Major in Linguistics
The focus of the Linguistics program does not lie alone in the acquisition of language skills, but rather in learning to analyze linguistic phenomena with a view toward making significant generalizations about the nature of language.
Students majoring in Linguistics build their programs around a specific area of emphasis. In consultation with the faculty, students design a program of study tailored to the individual interests and goals. Typical areas of emphasis include philology (the historical and comparative study of ancient languages), psycholinguistics, and language acquisition.

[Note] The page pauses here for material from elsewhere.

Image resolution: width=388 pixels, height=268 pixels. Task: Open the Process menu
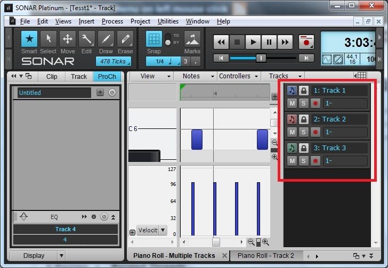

A typical program for this major requires the following (31 credits):
- LING3101 General Linguistics (3 credits)
- LING3102 Syntax and Semantics (3 credits)
- LING3103 Language and Language Types (3 credits) or LING3104 Formalism and Functionalism in Linguistics (3 credits)
- 3 credits in Philology
- 3 further credits in Philology or in Structure of a Language
- 15 additional credits drawn from departmental offerings, of which two must be ‘upper-division’ electives
- LING4391 AB Comprehensive: Linguistics (1 cr)
Linguistics majors should additionally develop proficiency in at least one foreign language and competence in at least one other language at levels appropriate to their career plans (e.g. French, German, Spanish, Latin, Greek, Russian).
Also desirable: Exposure to a non-Indo-European language (e.g. Chinese, Arabic, Japanese, Korean, Hebrew)—all of which are taught within the Slavic and Eastern Languages and Literatures Department).